CEstA Intempestiva com Guilherme Heurich

 

A partir de trabalho de campo realizado entre os Araweté, proponho uma reflexão sobre a relação entre vivos e mortos através da análise dos cantos de um dos gêneros da música vocal araweté e através de uma descrição das ações dos Araweté durante a performance desses cantos. Na etnologia ameríndia, os mortos são frequentemente equacionados aos inimigos (H. Clastres, 1968) e/ou a uma posição de alteridade radical em relação aos vivos (Carneiro da Cunha, 1978) e, nesse sentido, é necessário um esforço de separação, de apagamentos dos traços e da restrição aos nomes dos mortos (Albert, 1985). Por um lado, o que chama a atenção no caso dos Araweté é que os vivos não somente mencionam frequentemente os seus mortos como também os recebem em suas aldeias quando seus xamãs trazem os mortos para cantar.
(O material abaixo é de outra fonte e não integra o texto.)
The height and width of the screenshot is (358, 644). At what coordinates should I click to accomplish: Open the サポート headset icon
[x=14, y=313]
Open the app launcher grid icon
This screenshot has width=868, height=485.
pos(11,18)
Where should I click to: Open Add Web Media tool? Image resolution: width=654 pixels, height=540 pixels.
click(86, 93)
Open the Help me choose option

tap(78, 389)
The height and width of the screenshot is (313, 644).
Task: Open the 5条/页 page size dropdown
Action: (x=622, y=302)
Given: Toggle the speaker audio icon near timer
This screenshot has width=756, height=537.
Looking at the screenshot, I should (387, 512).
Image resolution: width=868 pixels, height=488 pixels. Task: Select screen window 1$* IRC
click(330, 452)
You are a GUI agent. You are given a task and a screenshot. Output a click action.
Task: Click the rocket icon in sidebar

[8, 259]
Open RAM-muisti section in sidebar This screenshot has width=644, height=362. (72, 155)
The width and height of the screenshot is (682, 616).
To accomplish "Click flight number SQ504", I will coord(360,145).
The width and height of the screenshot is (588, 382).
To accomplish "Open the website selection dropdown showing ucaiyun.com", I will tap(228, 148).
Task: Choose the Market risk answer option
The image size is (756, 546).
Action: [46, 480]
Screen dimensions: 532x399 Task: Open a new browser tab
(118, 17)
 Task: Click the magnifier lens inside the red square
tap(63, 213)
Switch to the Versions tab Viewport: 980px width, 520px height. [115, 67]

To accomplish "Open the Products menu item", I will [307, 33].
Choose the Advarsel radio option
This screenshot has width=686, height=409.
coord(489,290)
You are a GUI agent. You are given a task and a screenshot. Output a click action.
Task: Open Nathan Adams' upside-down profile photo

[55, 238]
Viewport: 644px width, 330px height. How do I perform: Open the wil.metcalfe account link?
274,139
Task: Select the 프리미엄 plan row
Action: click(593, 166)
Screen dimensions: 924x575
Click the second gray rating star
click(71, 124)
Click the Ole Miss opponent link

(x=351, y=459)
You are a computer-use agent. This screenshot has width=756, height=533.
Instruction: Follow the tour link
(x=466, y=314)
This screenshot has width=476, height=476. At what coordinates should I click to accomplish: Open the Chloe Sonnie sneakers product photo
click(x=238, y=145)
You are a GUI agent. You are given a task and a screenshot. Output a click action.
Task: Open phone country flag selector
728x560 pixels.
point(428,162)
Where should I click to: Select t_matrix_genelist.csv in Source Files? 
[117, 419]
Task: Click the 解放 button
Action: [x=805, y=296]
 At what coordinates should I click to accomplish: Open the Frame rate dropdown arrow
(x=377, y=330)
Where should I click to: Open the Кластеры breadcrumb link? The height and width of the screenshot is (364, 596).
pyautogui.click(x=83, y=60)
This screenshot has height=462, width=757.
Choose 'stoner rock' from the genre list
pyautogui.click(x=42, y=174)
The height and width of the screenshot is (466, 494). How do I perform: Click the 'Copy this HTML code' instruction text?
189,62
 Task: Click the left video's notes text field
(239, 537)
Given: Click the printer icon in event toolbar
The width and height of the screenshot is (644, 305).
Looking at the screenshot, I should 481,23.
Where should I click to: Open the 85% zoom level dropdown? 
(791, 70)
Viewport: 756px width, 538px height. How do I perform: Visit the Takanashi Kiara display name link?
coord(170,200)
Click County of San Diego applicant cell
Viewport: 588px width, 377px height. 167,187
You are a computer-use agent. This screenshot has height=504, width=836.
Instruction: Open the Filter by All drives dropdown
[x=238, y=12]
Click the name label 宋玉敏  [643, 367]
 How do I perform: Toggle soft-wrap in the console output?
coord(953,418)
Por outro lado, as ações desencadeadas pela morte de uma pessoa visam desconstruir as relações entre parentes vivos e mortos e, nesse processo, destacam-se os cantos cantados pelos xamãs, o conteúdo e a forma do discurso dos mortos nos cantos e, finalmente, o que os vivos fazem para que os mortos possam nos esquecer. Sugiro, então, que os cantos araweté são ferramentas para a desconstrução das relações entre parentes vivos e mortos, e, nesse sentido, são uma técnica do esquecimento.